5. A method for localizing a target protein, comprising ligating the gene encoding the protein according to claim 1 with the gene encoding the target protein, introducing the ligated gene into a target cell, target tissue, target organ or target individual, allowing the target cell, target tissue, target organ or target individual to express a fusion protein formed by the protein according to claim 1 and the target protein, and detecting a fluorescent signal of the protein according to claim 1 in the target cell, target tissue, target organ or target individual to localize the target protein.

6. The method according to claim 5, wherein the gene encoding the protein of claim 1 and the gene encoding the target protein are introduced into the target cell, the target tissue, the target organ or the target individual via an expression vector containing the gene encoding the protein and the gene encoding the target protein.

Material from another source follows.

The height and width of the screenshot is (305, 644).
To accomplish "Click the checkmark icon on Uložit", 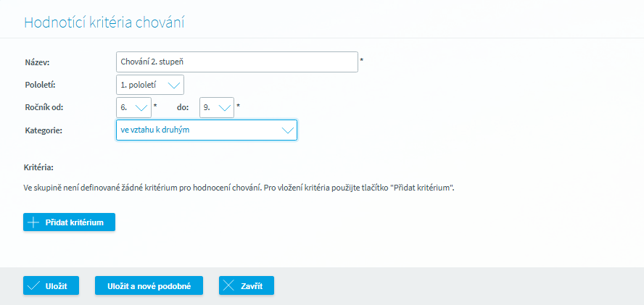I will pyautogui.click(x=33, y=286).
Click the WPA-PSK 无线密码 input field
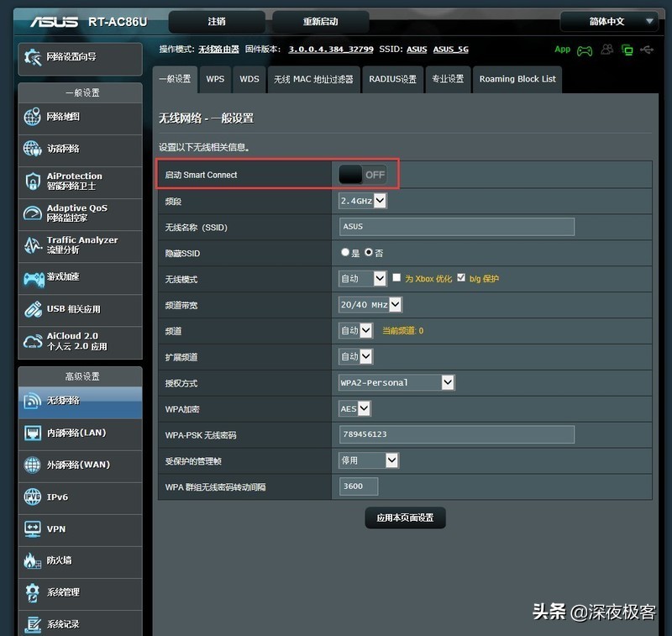Screen dimensions: 672x636 pyautogui.click(x=457, y=434)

7. The method according to claim 5 or 6, wherein the method comprises embedding the target cell, the target tissue, the target organ or the target individual by using an Epon resin embedding method;

and/or, the method employs an osmium acid fixation method to fix the cells of interest, the tissue of interest, the organ of interest, or the individual of interest.

8. The method according to claim 5 to 7, wherein the target cell, the target tissue, the target organ or the target individual is in an environment of 90℃or less than 90 ℃.

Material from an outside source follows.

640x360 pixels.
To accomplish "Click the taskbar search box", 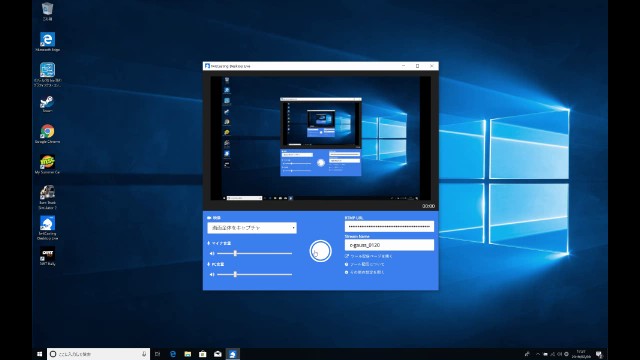I will tap(98, 354).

9. A color developer comprising the protein of claim 1 or the biomaterial of claim 2 or 3.

10. Use of a protein according to claim 1 or any of the following biological materials according to claim 2 or 3:

X1) protein labelling;

X2) fluorescence imaging;

x3) photo-electric correlated microscopy imaging;

x4) tracking the structure and/or morphology of proteins, subcellular organelles, local areas of cells, or small animal embryos;

X5) resolving the structure and/or localization of the target protein;

X6) preparing a protein-tagged product;

X7) preparing a fluorescent imaging product;

x8) preparing a photo-electric correlation microscopic imaging product;

X9) preparing a structural and/or morphological product that tracks proteins, subcellular organelles, local areas of cells, cells or small animal embryos;

X10) preparing a structure and/or localization product for resolving the target protein;

X11) preparing related viruses or transgenic animals, and marking specific proteins, specific cells or specific organelles to realize rapid transparent tissue imaging and expansion super-resolution imaging.